Sobre a importância deste documento afirma: "Nele ficará definida a política e a posição do Parlamento Europeu para a área da Saúde Mental", o que até agora não existe. Mesmo a nível de financiamento, sustenta, "há uma verba estipulada no Orçamento da UE de 1,3 mil milhões para os países, mas depois são estes que definem onde o usar. Com este documento de compromisso do Parlamento Europeu haverá uma estratégia europeia para a abordagem aos problemas de Saúde Mental, uma estratégia para a prevenção da doença e a definição de tratamentos e de medidas económicas e sociais para lidar com a doença".

A eurodeputada lembra que um dos problemas maiores associados à doença mental ainda é "a estigmatização e é preciso trabalhar mais neste sentido", dando como exemplo: "Se uma pessoa disser no trabalho que está com uma pneumonia é normal. Os colegas são capazes de lhe levar uma sopinha e de a ajudar a tratar-se, se disser que está com uma depressão ninguém vai. Ainda há muito estigma associado à doença mental". Daí que saliente a importância de existir "um documento de compromisso do Parlamento Europeu".

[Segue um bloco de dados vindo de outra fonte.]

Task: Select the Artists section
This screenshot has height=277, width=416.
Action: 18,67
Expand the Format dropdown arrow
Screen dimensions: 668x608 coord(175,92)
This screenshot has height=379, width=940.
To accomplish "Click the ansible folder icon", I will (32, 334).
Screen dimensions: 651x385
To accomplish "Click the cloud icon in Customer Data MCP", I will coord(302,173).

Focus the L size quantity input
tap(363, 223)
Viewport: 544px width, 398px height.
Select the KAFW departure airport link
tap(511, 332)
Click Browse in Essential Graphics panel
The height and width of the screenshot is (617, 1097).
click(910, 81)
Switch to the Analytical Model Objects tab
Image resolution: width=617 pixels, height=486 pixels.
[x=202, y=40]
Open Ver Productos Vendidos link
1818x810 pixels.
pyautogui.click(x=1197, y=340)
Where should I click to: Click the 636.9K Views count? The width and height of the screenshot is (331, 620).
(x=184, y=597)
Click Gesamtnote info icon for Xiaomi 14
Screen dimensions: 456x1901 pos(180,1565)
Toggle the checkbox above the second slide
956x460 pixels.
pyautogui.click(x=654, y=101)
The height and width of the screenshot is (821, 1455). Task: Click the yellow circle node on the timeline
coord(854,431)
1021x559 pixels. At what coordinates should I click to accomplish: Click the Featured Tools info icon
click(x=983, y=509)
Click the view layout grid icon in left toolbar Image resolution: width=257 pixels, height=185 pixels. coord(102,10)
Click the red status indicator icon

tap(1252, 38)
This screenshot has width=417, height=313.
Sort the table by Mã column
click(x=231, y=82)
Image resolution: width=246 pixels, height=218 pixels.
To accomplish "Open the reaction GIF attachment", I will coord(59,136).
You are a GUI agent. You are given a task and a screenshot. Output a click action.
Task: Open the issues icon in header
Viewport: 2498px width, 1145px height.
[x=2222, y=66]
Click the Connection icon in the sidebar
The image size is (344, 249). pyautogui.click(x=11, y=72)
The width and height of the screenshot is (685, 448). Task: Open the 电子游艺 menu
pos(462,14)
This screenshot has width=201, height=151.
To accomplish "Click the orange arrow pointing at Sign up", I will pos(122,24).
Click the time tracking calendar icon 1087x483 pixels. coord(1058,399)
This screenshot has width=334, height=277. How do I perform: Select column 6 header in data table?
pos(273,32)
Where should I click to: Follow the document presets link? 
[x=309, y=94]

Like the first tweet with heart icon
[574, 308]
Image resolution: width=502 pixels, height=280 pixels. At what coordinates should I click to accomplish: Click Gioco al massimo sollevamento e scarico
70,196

A eurodeputada explica que este documento vem definir a necessidade de se identificar os grupos vulneráveis nesta área e as abordagens de prevenção, "já que um diagnóstico precoce ajuda a uma intervenção precoce e a melhores resultados", bem como fomentar a criação de ferramentas que melhorem a acessibilidade. "Um cidadão da freguesia de Santana na Madeira tem de ter o mesmo acesso aos cuidados de Saúde Mental que tem um na cidade de Bruxelas", sublinha.

Sara Cerdas fala ainda na importância de algumas medidas ficarem definidas neste documento, nomeadamente as que se destinam "à promoção da desinstitucionalização dos doentes, ao aumento do número de psicólogos nas escolas e ainda aos apoios à população mais idosa". O objetivo desta iniciativa do PE é "traçar uma estratégia europeia para a Saúde Mental com indicadores, objetivos e metas a atingir a partir das boas-práticas. Não quer dizer que estas já não existam em alguns Estados-membros, como em Portugal, por exemplo, mas queremos melhorá-las. Não podemos esquecer que estamos a falar de doenças que afetam um quarto da população da UE e com grandes custos económicos e sociais".

No caso de Portugal, a eurodeputada admite também haver muito trabalho a fazer, sobretudo no que toca à literacia da população sobre a questão, mas reconhece que somos dos países que já está a ter uma política mais comunitária no tratamento dos doentes. De acordo com o relatório da OCDE, de 2018, um quinto da população portuguesa sofre de doença mental, cujos custos económicos e sociais ascendem a cerca de 3,7% do total do nosso PIB, menos do que a média europeia que é de 4%.

O mesmo relatório refere que os problemas mais comuns são a ansiedade, com uma estimativa de 25 milhões de pessoas a viver com este problema, depois a depressão (que, na altura, afetava 21 milhões de pessoas, podendo este número ter aumentado no período durante e pós-pandemia), o consumo de álcool e/ou drogas, atingindo 11 milhões de europeus e que as doenças mentais graves, como a doença bipolar, afeta quase cinco milhões de pessoas, e a esquizofrenia 1,5 milhões.

"Se os números económicos não fazem soar as campainhas para que se dê a devida importância a esta área, então que sejam os números dos custos sociais, de vidas e de anos perdidos por incapacidade devido a doença mental", sublinha Sara Cerdas. E uma das áreas a trabalhar é a da informação, os dados disponibilizados e que são fundamentais para se poder traçar um retrato completo da situação. Por exemplo, refere a eurodeputada, se quisermos analisar o que uma família da UE gasta do seu orçamento na Saúde Mental, não conseguimos porque não temos esses dados. E isso também é fundamental".

No final, e tendo em conta o dia que se celebra, Sara Cerdas diz ao DN que a mensagem mais importante é aquela que a Organização Mundial da Saúde (OMS) tem vindo a transmitir e que todos devem interiorizar: "É OK, não estar OK", para que se acabe com a estigmatização.